Trace-to-Test Conversion¶
Turn production traces into test cases. If you see an interesting or problematic interaction in your gateway traces, you can convert it into a dataset sample for regression testing.
- Select one or more trace IDs from the observability dashboard
- Choose an existing dataset or create a new one
- Optionally include the original response as
expected_output
{
"trace_ids": ["uuid-1", "uuid-2", "uuid-3"],
"dataset_name": "Support Edge Cases",
"include_expected_output": true
}
This creates dataset rows from real traffic, building a test suite grounded in actual usage.
Streaming Execution¶
All three execution modes have SSE (Server-Sent Events) streaming variants. Streaming endpoints emit real-time events as the agent runs, rather than waiting for the full response.
| Endpoint | Description | Stream Events |
|---|---|---|
POST /playground/execute/stream |
Execute with overrides (streaming) | status, chunk, usage, result, error |
POST /playground/compare/stream |
N-way comparison (streaming) | Interleaved per-variant events |
POST /playground/evaluate/stream |
Dataset evaluation (streaming) | Per-sample progress events |
All streaming endpoints accept the same request body as their non-streaming counterparts and return Content-Type: text/event-stream.
import httpx
base = "https://api.flow.marut.cloud/api/v1/orgs/{org_id}/workspaces/{workspace_id}"
with httpx.stream(
"POST",
f"{base}/playground/execute/stream",
headers={"Authorization": f"Bearer {token}"},
json={
"agent_uuid": "...",
"user_prompt": "Summarize the Q3 financial report",
},
) as response:
for line in response.iter_lines():
if line.startswith("data:"):
print(line[5:].strip())
Feature flag
Streaming endpoints require the playground feature to be enabled on the workspace.
Using the Playground¶
All Playground operations are available through the web console.

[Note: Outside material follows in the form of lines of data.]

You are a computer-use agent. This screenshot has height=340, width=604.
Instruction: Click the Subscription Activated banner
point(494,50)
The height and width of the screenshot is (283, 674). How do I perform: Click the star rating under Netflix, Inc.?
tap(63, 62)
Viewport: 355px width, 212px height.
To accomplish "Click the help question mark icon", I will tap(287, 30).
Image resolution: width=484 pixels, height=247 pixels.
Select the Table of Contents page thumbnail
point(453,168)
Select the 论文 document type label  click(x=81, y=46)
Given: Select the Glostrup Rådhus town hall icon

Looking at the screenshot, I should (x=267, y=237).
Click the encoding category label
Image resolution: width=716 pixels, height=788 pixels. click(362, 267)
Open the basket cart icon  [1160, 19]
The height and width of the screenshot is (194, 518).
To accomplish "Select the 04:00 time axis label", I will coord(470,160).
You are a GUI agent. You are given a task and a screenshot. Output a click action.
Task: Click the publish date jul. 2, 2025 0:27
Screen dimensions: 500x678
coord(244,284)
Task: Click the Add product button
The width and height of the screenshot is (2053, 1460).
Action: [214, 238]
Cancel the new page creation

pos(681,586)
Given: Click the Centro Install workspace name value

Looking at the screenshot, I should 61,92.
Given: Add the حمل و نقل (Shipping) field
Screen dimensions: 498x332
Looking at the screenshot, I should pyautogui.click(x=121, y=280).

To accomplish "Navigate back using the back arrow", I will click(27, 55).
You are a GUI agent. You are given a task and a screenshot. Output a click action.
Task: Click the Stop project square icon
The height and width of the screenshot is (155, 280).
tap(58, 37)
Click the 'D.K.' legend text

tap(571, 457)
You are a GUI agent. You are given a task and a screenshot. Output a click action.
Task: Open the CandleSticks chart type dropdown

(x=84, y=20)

Navigate to Playground. Select an agent from the dropdown, type a message, and click Run. The results panel shows the agent's output, token usage, latency, and tool call details.
Switch to Compare mode. Configure model, prompt, or temperature overrides for each variant. Enter a prompt and click Compare. Results appear side by side with delta metrics.
Switch to Evaluate mode. Select an agent and a dataset, choose scorers and quality gates, then click Evaluate. The evaluation runs asynchronously — results appear when complete.